Directed by: Edgar Wright
Written by: Edgar Wright and Simon Pegg
Starring: Simon Pegg, Nick Frost, Paddy Considine, Eddie Marsan, Martin Freeman, and Rosamund Pike

You are so blind! You so do not understand! You weren’t there at the beginning. You don’t know how good it was! How important! This is it for you! This jumped-up firework display of a toy advert! People like you make me sick! What’s wrong with you? Now, I don’t care if you’ve saved up all your 50ps, take your pocket money, and GET OUT! – Tim Bisley, Spaced

The Three Flavours Cornetto Trilogy (or the Blood and Ice Cream Trilogy) is Simon Pegg and Edgar Wright’s study of boyhood, manhood and the often rough (and usually slow) transition from one to the other. It started with a strawberry Cornetto (and a baptism of gore) in 2004’s Shaun of the Dead, matured with an original Cornetto (and a considerable amount of paperwork) in 2007’s Hot Fuzz and is concluded with a mint choc chip Cornetto in this, The World’s End.

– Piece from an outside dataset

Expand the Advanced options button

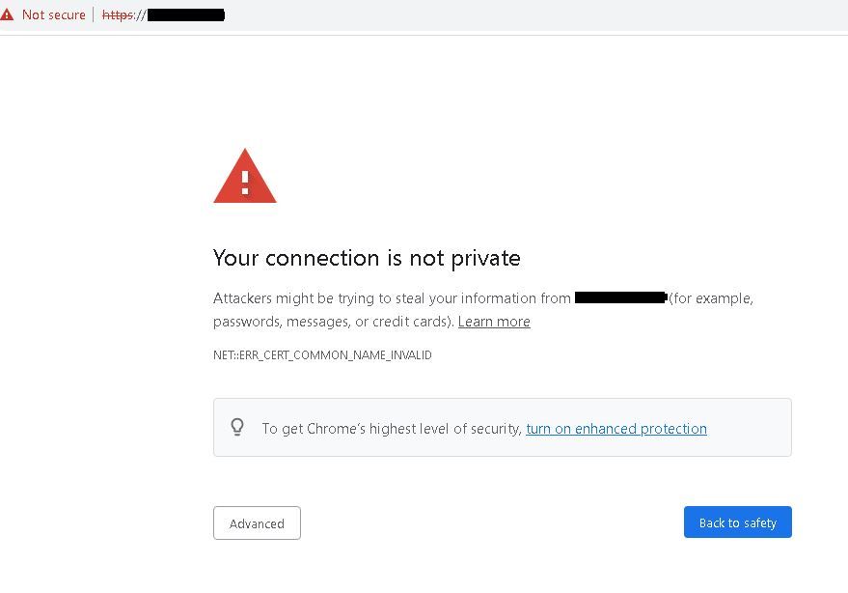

Childhood friends Gary (Pegg), Andy (Frost), Steven (Considine), Peter (Marsan), and Oliver (Freeman) grow up in the small town of Newton Haven. As teens, they embarked on an epic pub crawl that would take them to each of the town’s 12 pubs, starting at the First Post and ending with The World’s End. Their failure to finish this pub crawl haunts Gary, who decides to gather the others to finish what they started all those years ago. When they arrive in Newton Haven, however, the town seems different. But is it ‘the five musketeers’ who have changed, or is it the town?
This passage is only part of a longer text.